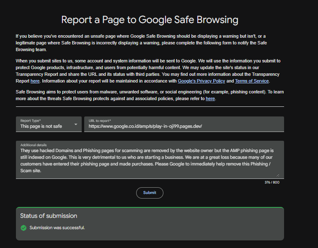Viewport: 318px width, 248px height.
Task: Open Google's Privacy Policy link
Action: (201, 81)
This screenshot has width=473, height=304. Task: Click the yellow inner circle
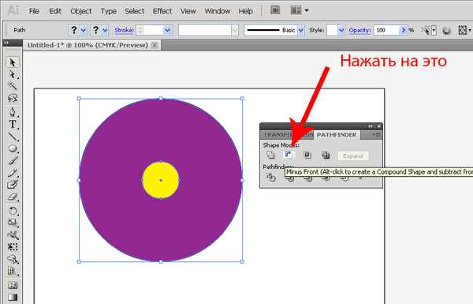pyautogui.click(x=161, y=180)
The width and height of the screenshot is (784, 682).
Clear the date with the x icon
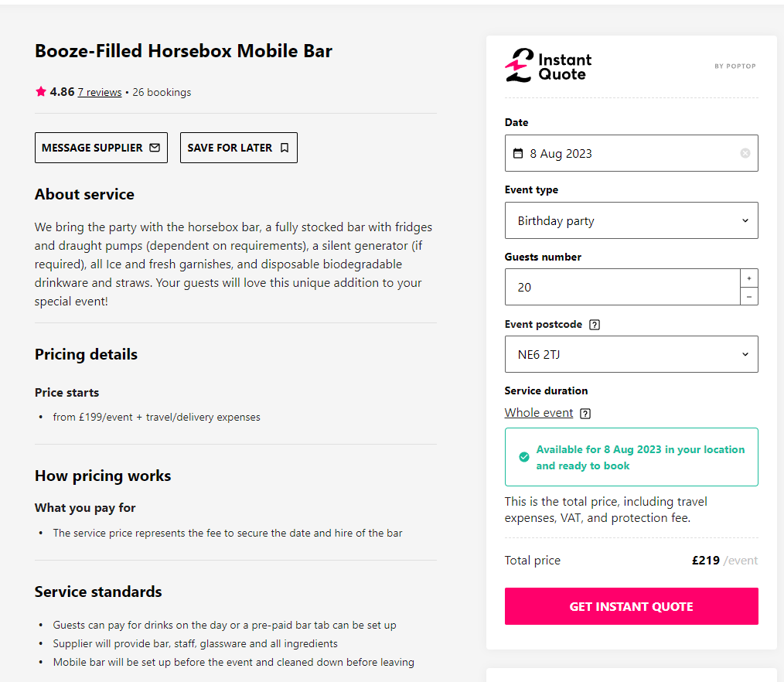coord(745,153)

### Problem to solve
Copy exactly the lines that begin at the one containing "This screenshot has" and end at the last line of the records, both included, omitting the pictures.

### Solution for this exercise
This screenshot has width=473, height=304. Task: Click the yellow inner circle
pyautogui.click(x=161, y=180)
The width and height of the screenshot is (784, 682).
Clear the date with the x icon
coord(745,153)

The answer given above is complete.